With regards to the phase-space hypothetical kinetic relationships, it has been observed in fibrillated human osteoarthritic cartilage that the IGF-1 gene level increased in proportion to the severity of the lesion (Middleton and Tyler, 1992). This is a strong indication that the increased synthesis of IGF-1 is an attempt to bring the system in homeostasis by enhancing the anabolic activity over competing catabolic processes. This particular aspect could be considered as the scenario characterised in Zone-I (Figure 2). Additional experimental work was focused on the anabolic activity through suppression of the catabolic process (Haupt et al., 2005). That study involved gene induced synoviocyte expression of a combination of insulin-like growth factor-1 (AdIGF-1) and an interleukin-1 receptor antagonist protein (AdIL-1Ra). In our phase-space distinction, that experimental work can be described by Zone-II. For a Zone-III situation, both anabolic and catabolic activities are decreasing which could indicate that the chondrocytes are apoptotic or incapable of influencing any anabolic or carbolic activities. Zone-IV represents a condition which is opposite to Zone-II in that a catabolic influence dominates an anabolic influence. Overall, in order to create a true homeostasis within a cartilage matrix, a biological regulatory mechanism needs to be identified and manipulated which creates a synergetic relationship between the mathematically defined phase-space mechanisms associated with Zone-II and Zone-IV.

The objective of this paper was to explore a cyclic regulatory nature of anabolic and catabolic activities during tissue growth, maintenance, and degradation. A mathematical framework is established to manipulate inhibition and activation biokinetics through the varying presence of cytokines and growth factors. This bioinformatic foundation provides a modelling methodology with which to incorporate additional regulatory influences such as mechanical loading (Ramage et al., 2009; Saha and Kohles, 2010b). The phenomenologically developed mathematical model offers new insight in this complex network by establishing hypothetical synergistic relationships in the maintenance of ECM homeostasis.

Biographies

Asit K. Saha is currently an Assistant Professor of Mathematics at Central State University, Ohio.
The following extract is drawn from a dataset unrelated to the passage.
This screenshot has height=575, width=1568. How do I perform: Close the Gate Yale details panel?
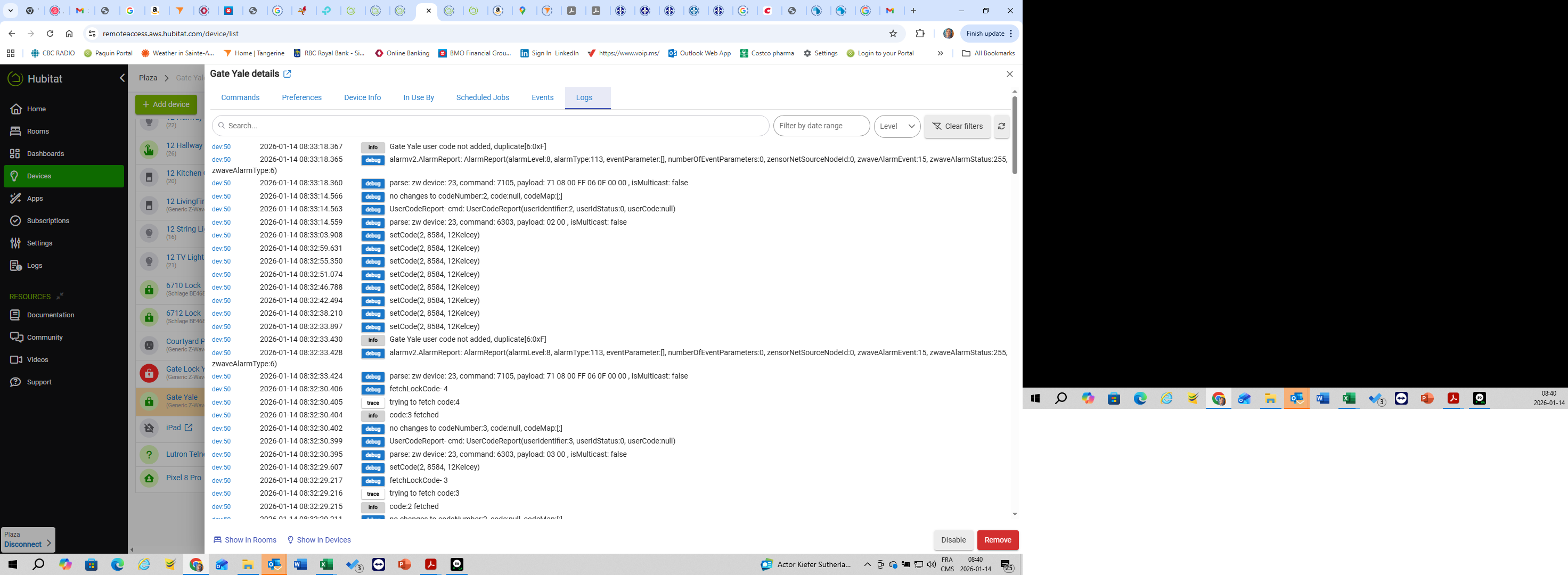tap(1010, 73)
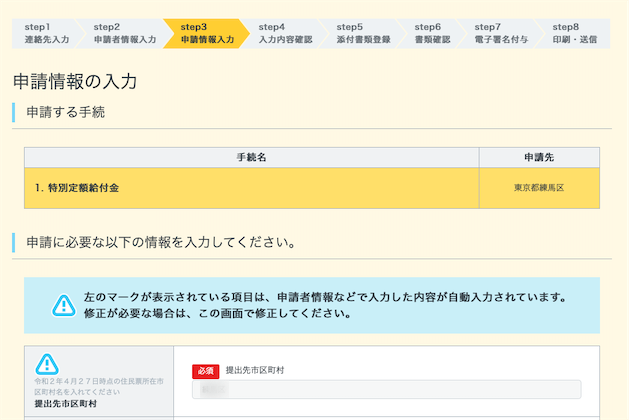The image size is (629, 420).
Task: Go to the step8 印刷・送信 tab
Action: 574,33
He completed his PhD in Knowledge Based Tissue Engineering from the University of South Australia in 2007. His research areas include system dynamics modelling approaches to cell-matrix interactions, human immune systems, stress related disorders in the brain and embryonic pattern formation/morphogenesis. He has over 30 journal publications describing his research in biomathematics and serves on the editorial board for the International Journal of Computers in Healthcare. His research is currently funded by the National Institutes of Health and addresses health disparities.

Sean S. Kohles is a Research Associate Professor at Portland State University and an Adjunct Associate Professor at the Oregon Health & Science University, Oregon. He completed his Doctoral degree in Bioengineering and Bachelors/Masters degrees in Engineering Mechanics all at the University of Wisconsin-Madison. He has published over 180 journal and conference papers in the areas of cell, tissue, joint, biomaterial, implant, and forensic biomechanical engineering and serves on the editorial boards for the Journal of Biomechanics and the Annals of Biomedical Engineering. He has maintained funding for his research from the National Science Foundation, the National Institutes of Health, and private foundations, while training over 1,200 students.